He's got Google's axe
http://www.businessinsider.com/sundar-pichai-responds-to-apple-case-2016-2
There's a whole lot of "could be" and hedging in those tweets. I think BI is reading what it wants to read there.
http://www.businessinsider.com/john-mcafee-ill-decrypt-san-bernardino-phone-for-free-2016-2
Social engineering!
I am actually surprised that the security platform is robust enough that the US governments best cyber security experts can't figure out a way around it on their own. They should just hire some kid from Anonymous.
I'm sure that they can, the FBI is just using this as a chance to set precedence. If they can get Apple to build this, it won't be hard to use their victory here to get the same thing from Google, Microsoft, RHEL, et cetera.

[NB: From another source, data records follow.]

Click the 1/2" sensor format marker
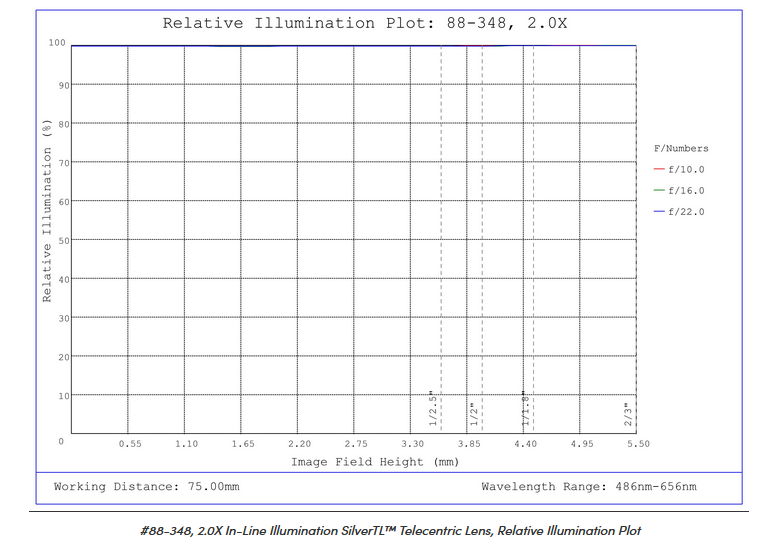Image resolution: width=764 pixels, height=542 pixels. click(474, 413)
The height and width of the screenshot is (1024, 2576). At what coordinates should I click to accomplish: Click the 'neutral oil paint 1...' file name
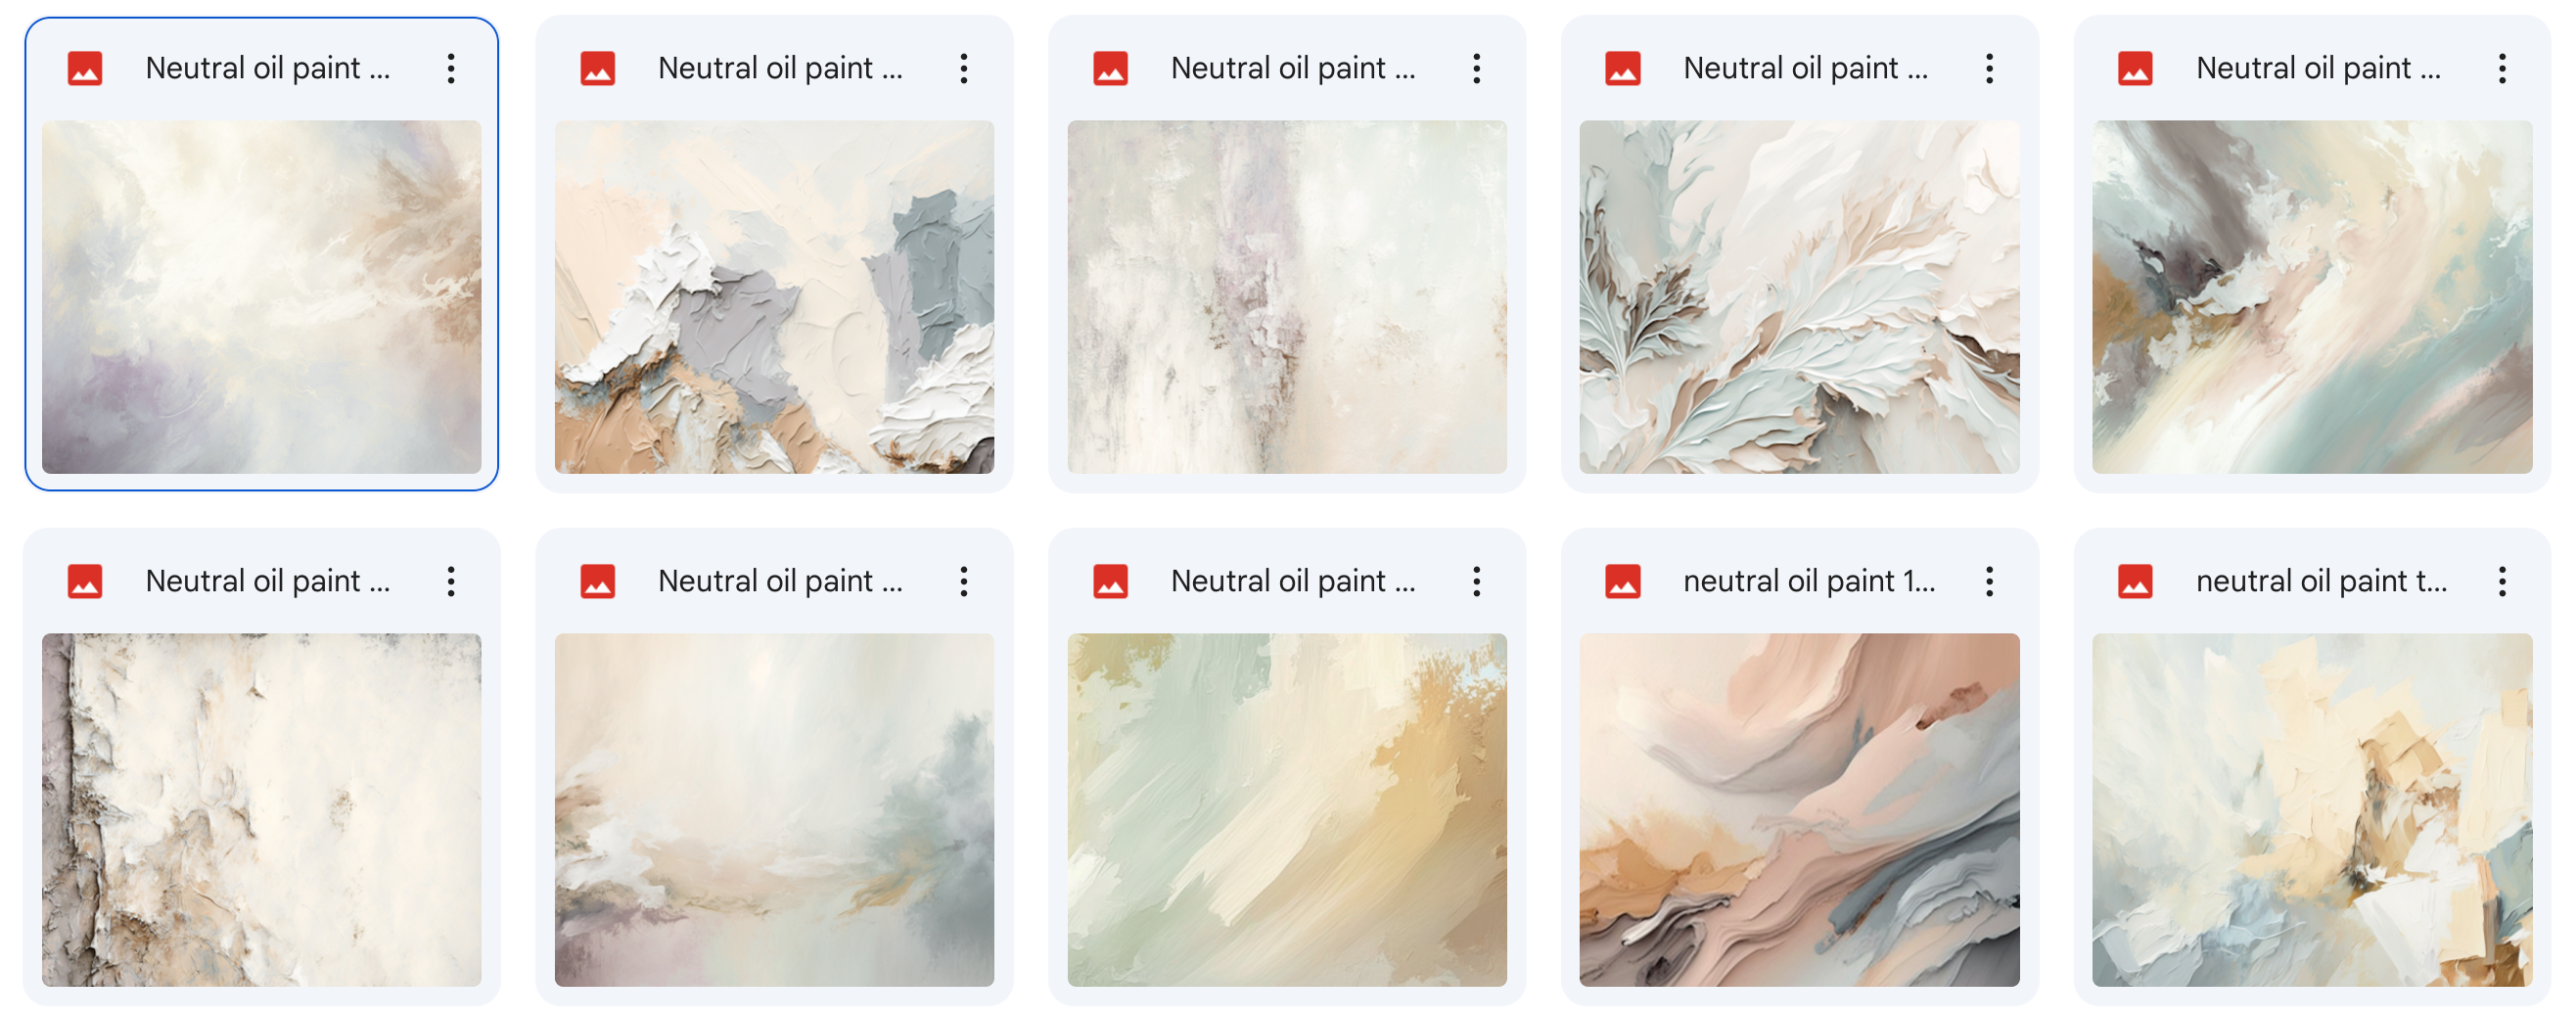[1808, 581]
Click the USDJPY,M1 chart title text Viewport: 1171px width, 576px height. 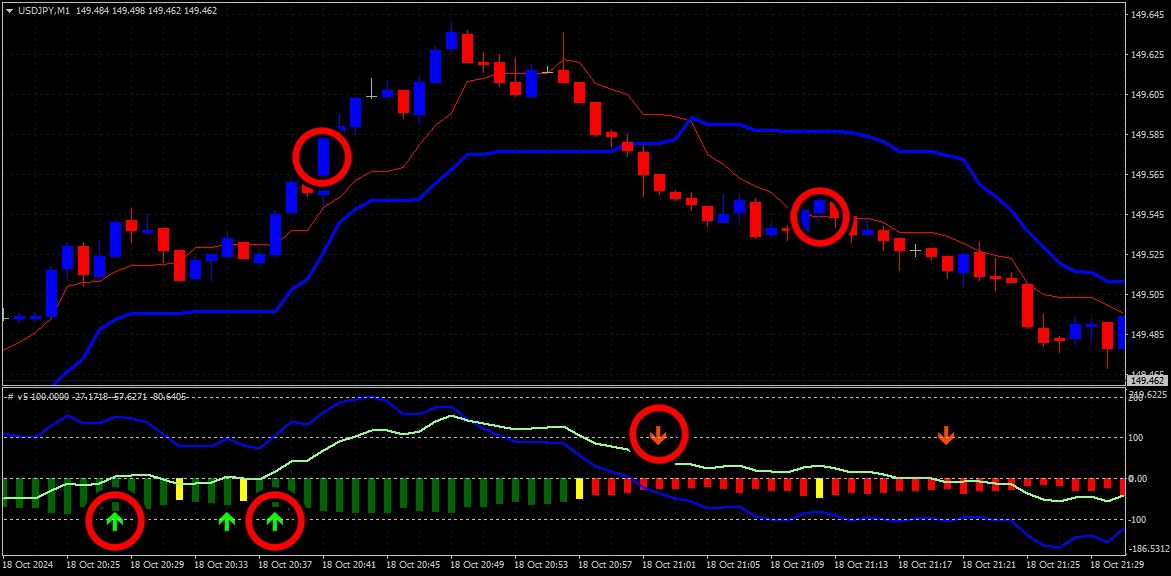(x=43, y=10)
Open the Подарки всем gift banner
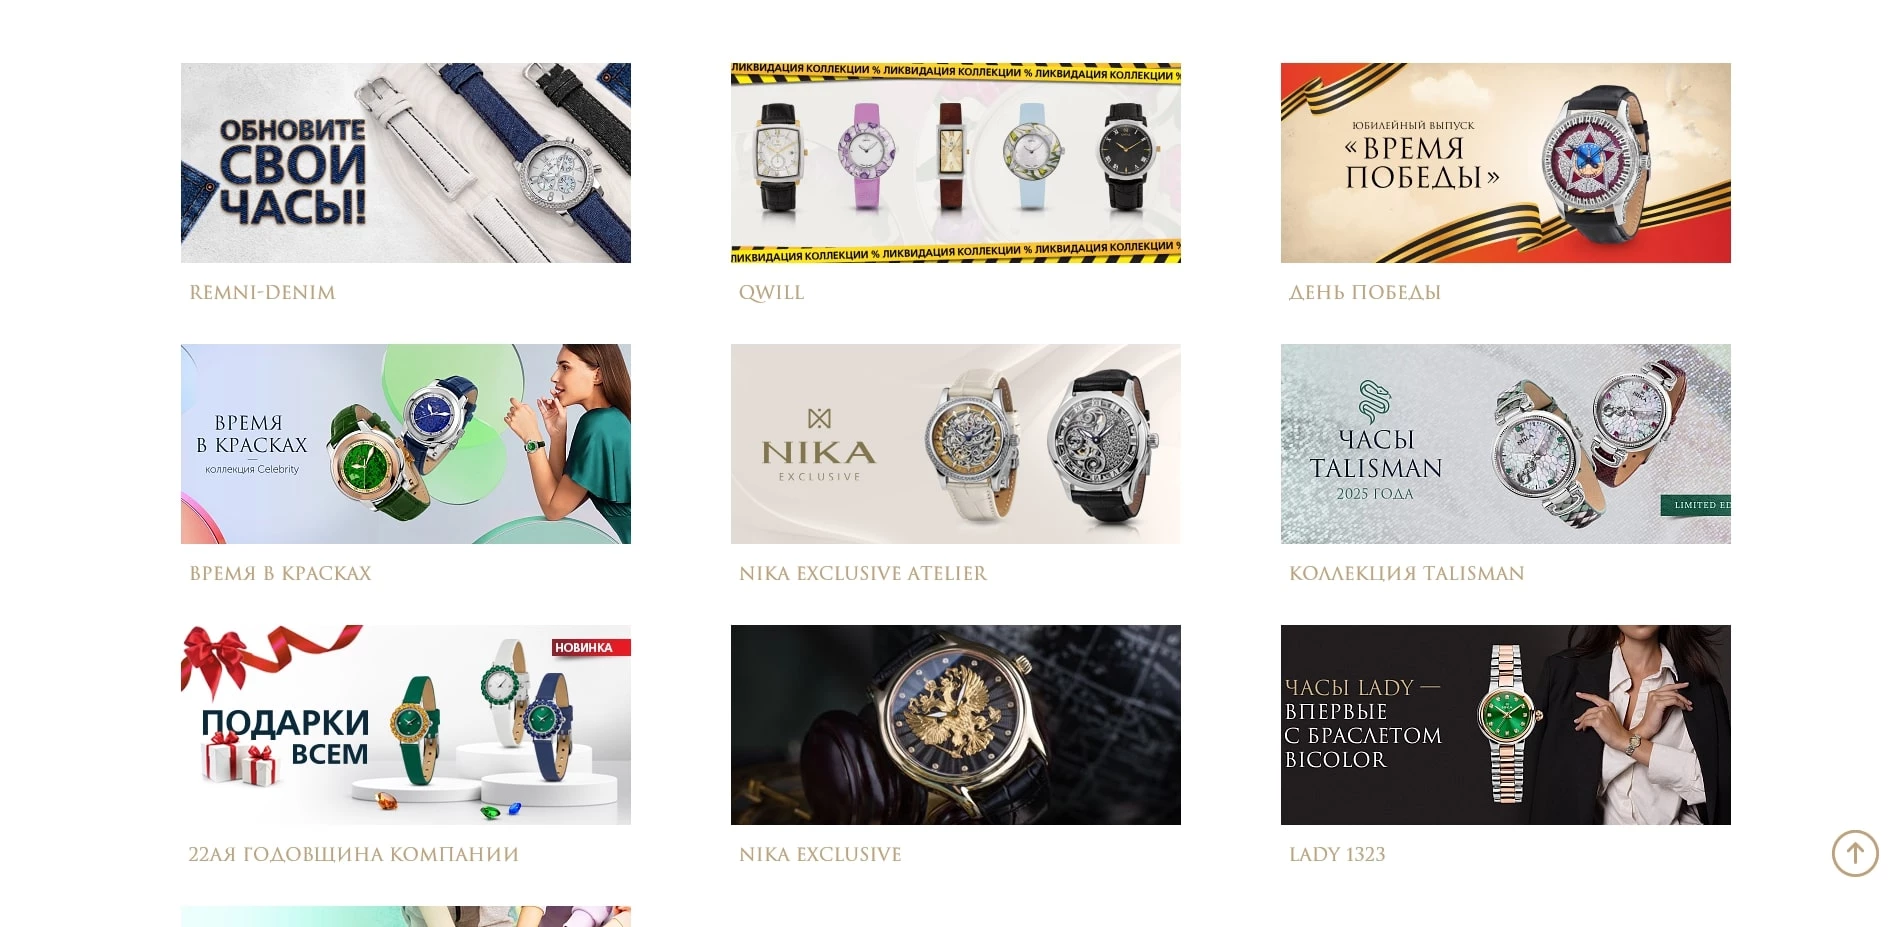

Or they can do it so easily that they try to make the impression that they can't, so all the terrorists will be like "I use Apple because FBI can't hack me". When in reality the FBI has everything they need.
I've read enough cold-war era CIA/FBI/NSA "Now we know the truth" to not absolutely discount what @Jokke is saying. Classic propaganda technique.
There are no great scenarios here. The only good outcome is if the order gets reversed by the Supreme Court, is rebuked by society at large, and leaves the kind of access they're requesting contingent on rare exploits and extraordinary brute force attacks.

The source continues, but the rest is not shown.